From the factory to the lab: Central and Eastern Europe’s innovation push

Central and Eastern Europe has been a manufacturing hub for the continent, but the model is creaking; will digital and software innovation provide growth?

  • Central and Eastern Europe is home to some of Europe's quickest-growing economies
  • Manufacturing has been central to this growth, but the industry faces challenges

Central and Eastern Europe has been a manufacturing hub for the rest of the continent, but the model is creaking as labour costs rise; will innovation in software and digital write the next chapter in its growth story?

Today, Central and Eastern Europe (CEE) is home to some of Europe’s quickest-growing economies; Romania was the EU's fastest-growing last year, hitting 6.4%, and of the 12 EU members forecast to grow by more than 3% this year, nine are former communist countries in the east—led by Romania (4.5%), Poland (4.2%) and Slovenia (4.2%), with record-low unemployment rates of 3-7 percent.

Manufacturing has been a central growth engine, with CEE serving EU markets in a similar manner to the way that Asia served the US: a lower-cost production base of factories and assembly plants, geared to export.

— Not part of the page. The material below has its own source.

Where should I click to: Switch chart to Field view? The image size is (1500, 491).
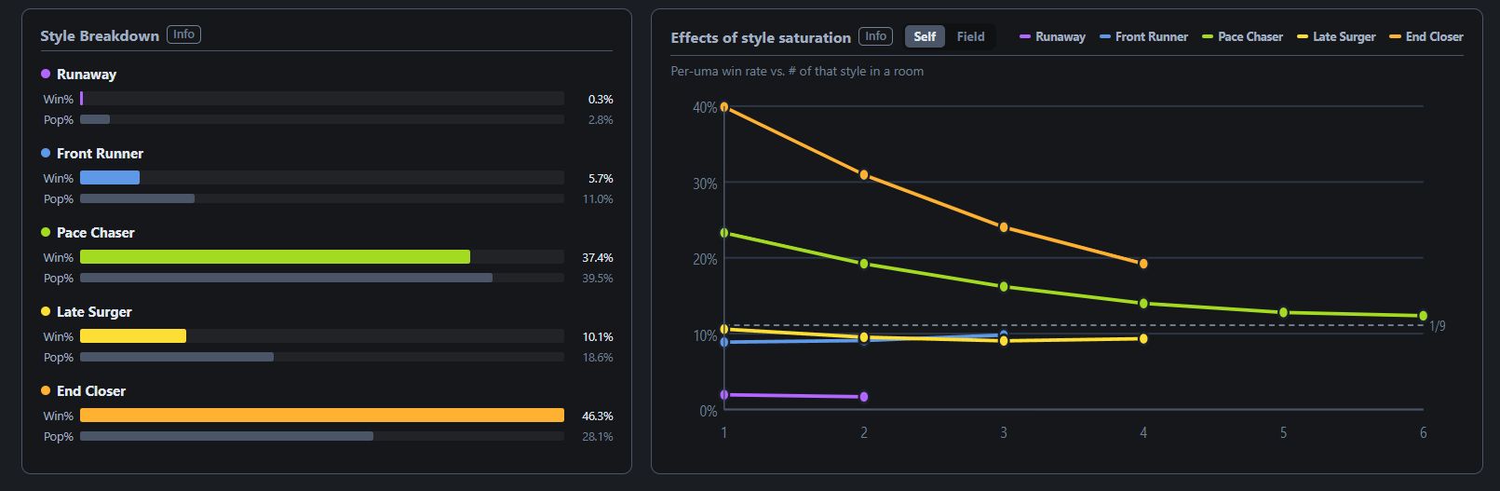coord(970,36)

Ties with Germany have been especially strong, and many manufacturers—from European names like Volkswagen and Fiat to US brands like GM and Asia’s LG Electronics, Samsung and Hyundai—have invested in CEE, notably in Slovakia, the Czech Republic, Poland and Hungary, while small and medium-sized enterprises (SMEs) are often found making parts for final machine production in Germany.

But the model faces challenges. A heavy movement of labour from CEE to Western Europe, where salaries and living standards are higher, combined with ageing populations at home, is leading to a demographic pinch. Wages are rising, eroding cost-competitiveness, although the differential with Western Europe is still large.

The region’s second challenge is political, with the likes of Hungary and Poland recently evincing anti-immigration tendencies, including towards refugees, which could prompt tensions with other EU members—and even with the core democratic principles of the EU.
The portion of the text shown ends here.